» What to do:
I would like you to return all of the records exactly as they stand.

» Data section:
==*==

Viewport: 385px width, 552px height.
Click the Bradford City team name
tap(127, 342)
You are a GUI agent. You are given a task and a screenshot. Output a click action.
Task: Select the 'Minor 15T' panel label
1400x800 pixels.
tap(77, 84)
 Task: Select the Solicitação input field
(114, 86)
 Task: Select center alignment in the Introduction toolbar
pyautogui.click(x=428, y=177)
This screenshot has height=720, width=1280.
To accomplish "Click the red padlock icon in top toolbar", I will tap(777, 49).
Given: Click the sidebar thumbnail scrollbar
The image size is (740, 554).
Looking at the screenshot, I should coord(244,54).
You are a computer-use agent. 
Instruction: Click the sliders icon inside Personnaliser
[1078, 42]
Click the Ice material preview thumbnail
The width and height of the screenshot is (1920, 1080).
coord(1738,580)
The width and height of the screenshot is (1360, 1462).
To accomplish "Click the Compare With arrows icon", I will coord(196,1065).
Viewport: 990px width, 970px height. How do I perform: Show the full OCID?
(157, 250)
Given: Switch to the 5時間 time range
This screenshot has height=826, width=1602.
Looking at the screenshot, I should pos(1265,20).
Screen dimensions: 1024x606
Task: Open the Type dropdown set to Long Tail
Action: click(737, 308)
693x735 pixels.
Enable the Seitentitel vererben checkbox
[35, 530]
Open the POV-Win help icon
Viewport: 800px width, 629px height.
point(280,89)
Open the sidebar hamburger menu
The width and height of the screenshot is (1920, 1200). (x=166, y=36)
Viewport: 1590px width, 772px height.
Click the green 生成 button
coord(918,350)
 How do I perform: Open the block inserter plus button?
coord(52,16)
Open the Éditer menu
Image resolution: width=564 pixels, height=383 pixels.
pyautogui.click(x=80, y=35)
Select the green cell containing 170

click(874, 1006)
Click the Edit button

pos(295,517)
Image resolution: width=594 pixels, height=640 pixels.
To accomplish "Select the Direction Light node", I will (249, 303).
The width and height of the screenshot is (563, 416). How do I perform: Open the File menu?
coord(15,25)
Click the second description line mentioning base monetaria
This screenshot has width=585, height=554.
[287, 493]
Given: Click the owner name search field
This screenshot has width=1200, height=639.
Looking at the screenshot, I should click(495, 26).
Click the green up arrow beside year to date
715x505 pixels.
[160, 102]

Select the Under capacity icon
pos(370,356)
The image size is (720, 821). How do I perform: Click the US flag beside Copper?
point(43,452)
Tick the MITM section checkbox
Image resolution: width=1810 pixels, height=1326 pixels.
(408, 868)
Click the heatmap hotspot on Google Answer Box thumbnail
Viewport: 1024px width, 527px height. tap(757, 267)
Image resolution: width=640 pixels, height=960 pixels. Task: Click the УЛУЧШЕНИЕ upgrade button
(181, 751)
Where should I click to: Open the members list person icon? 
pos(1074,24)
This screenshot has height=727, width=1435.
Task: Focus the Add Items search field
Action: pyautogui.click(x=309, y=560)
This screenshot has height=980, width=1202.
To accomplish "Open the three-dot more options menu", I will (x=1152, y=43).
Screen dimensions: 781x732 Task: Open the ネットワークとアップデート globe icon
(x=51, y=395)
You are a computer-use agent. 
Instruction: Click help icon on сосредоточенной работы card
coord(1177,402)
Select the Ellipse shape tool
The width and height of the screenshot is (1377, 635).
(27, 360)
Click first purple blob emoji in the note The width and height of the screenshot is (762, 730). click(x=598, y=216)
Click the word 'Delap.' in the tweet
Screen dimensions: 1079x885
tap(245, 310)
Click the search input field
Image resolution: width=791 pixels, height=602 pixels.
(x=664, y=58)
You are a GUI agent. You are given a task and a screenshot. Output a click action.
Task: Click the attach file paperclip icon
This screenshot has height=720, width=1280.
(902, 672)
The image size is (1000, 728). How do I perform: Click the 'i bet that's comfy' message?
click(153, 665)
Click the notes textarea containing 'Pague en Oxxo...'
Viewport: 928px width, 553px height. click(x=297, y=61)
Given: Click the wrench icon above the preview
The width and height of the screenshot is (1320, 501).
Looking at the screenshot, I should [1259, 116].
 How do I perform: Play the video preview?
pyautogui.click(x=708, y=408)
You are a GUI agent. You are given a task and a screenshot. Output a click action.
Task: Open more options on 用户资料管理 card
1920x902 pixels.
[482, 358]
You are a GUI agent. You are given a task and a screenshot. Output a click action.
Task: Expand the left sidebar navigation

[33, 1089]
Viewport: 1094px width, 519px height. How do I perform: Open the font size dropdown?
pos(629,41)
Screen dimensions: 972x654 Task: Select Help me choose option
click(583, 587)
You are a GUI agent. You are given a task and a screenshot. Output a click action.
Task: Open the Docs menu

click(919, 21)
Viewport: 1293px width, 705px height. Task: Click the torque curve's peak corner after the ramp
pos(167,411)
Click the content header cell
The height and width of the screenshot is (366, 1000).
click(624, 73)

==*==

» Exercise output:
Viewport: 385px width, 552px height.
Click the Bradford City team name
tap(127, 342)
You are a GUI agent. You are given a task and a screenshot. Output a click action.
Task: Select the 'Minor 15T' panel label
1400x800 pixels.
tap(77, 84)
 Task: Select the Solicitação input field
(114, 86)
 Task: Select center alignment in the Introduction toolbar
pyautogui.click(x=428, y=177)
This screenshot has height=720, width=1280.
To accomplish "Click the red padlock icon in top toolbar", I will tap(777, 49).
Given: Click the sidebar thumbnail scrollbar
The image size is (740, 554).
Looking at the screenshot, I should coord(244,54).
You are a computer-use agent. 
Instruction: Click the sliders icon inside Personnaliser
[1078, 42]
Click the Ice material preview thumbnail
The width and height of the screenshot is (1920, 1080).
coord(1738,580)
The width and height of the screenshot is (1360, 1462).
To accomplish "Click the Compare With arrows icon", I will coord(196,1065).
Viewport: 990px width, 970px height. How do I perform: Show the full OCID?
(157, 250)
Given: Switch to the 5時間 time range
This screenshot has height=826, width=1602.
Looking at the screenshot, I should pos(1265,20).
Screen dimensions: 1024x606
Task: Open the Type dropdown set to Long Tail
Action: click(737, 308)
693x735 pixels.
Enable the Seitentitel vererben checkbox
[35, 530]
Open the POV-Win help icon
Viewport: 800px width, 629px height.
point(280,89)
Open the sidebar hamburger menu
The width and height of the screenshot is (1920, 1200). (x=166, y=36)
Viewport: 1590px width, 772px height.
Click the green 生成 button
coord(918,350)
 How do I perform: Open the block inserter plus button?
coord(52,16)
Open the Éditer menu
Image resolution: width=564 pixels, height=383 pixels.
pyautogui.click(x=80, y=35)
Select the green cell containing 170

click(874, 1006)
Click the Edit button

pos(295,517)
Image resolution: width=594 pixels, height=640 pixels.
To accomplish "Select the Direction Light node", I will (249, 303).
The width and height of the screenshot is (563, 416). How do I perform: Open the File menu?
coord(15,25)
Click the second description line mentioning base monetaria
This screenshot has width=585, height=554.
[287, 493]
Given: Click the owner name search field
This screenshot has width=1200, height=639.
Looking at the screenshot, I should click(495, 26).
Click the green up arrow beside year to date
715x505 pixels.
[160, 102]

Select the Under capacity icon
pos(370,356)
The image size is (720, 821). How do I perform: Click the US flag beside Copper?
point(43,452)
Tick the MITM section checkbox
Image resolution: width=1810 pixels, height=1326 pixels.
(408, 868)
Click the heatmap hotspot on Google Answer Box thumbnail
Viewport: 1024px width, 527px height. tap(757, 267)
Image resolution: width=640 pixels, height=960 pixels. Task: Click the УЛУЧШЕНИЕ upgrade button
(181, 751)
Where should I click to: Open the members list person icon? 
pos(1074,24)
This screenshot has height=727, width=1435.
Task: Focus the Add Items search field
Action: pyautogui.click(x=309, y=560)
This screenshot has height=980, width=1202.
To accomplish "Open the three-dot more options menu", I will (x=1152, y=43).
Screen dimensions: 781x732 Task: Open the ネットワークとアップデート globe icon
(x=51, y=395)
You are a computer-use agent. 
Instruction: Click help icon on сосредоточенной работы card
coord(1177,402)
Select the Ellipse shape tool
The width and height of the screenshot is (1377, 635).
(27, 360)
Click first purple blob emoji in the note The width and height of the screenshot is (762, 730). click(x=598, y=216)
Click the word 'Delap.' in the tweet
Screen dimensions: 1079x885
tap(245, 310)
Click the search input field
Image resolution: width=791 pixels, height=602 pixels.
(x=664, y=58)
You are a GUI agent. You are given a task and a screenshot. Output a click action.
Task: Click the attach file paperclip icon
This screenshot has height=720, width=1280.
(902, 672)
The image size is (1000, 728). How do I perform: Click the 'i bet that's comfy' message?
click(153, 665)
Click the notes textarea containing 'Pague en Oxxo...'
Viewport: 928px width, 553px height. click(x=297, y=61)
Given: Click the wrench icon above the preview
The width and height of the screenshot is (1320, 501).
Looking at the screenshot, I should [1259, 116].
 How do I perform: Play the video preview?
pyautogui.click(x=708, y=408)
You are a GUI agent. You are given a task and a screenshot. Output a click action.
Task: Open more options on 用户资料管理 card
1920x902 pixels.
[482, 358]
You are a GUI agent. You are given a task and a screenshot. Output a click action.
Task: Expand the left sidebar navigation

[33, 1089]
Viewport: 1094px width, 519px height. How do I perform: Open the font size dropdown?
pos(629,41)
Screen dimensions: 972x654 Task: Select Help me choose option
click(583, 587)
You are a GUI agent. You are given a task and a screenshot. Output a click action.
Task: Open the Docs menu

click(919, 21)
Viewport: 1293px width, 705px height. Task: Click the torque curve's peak corner after the ramp
pos(167,411)
Click the content header cell
The height and width of the screenshot is (366, 1000).
click(624, 73)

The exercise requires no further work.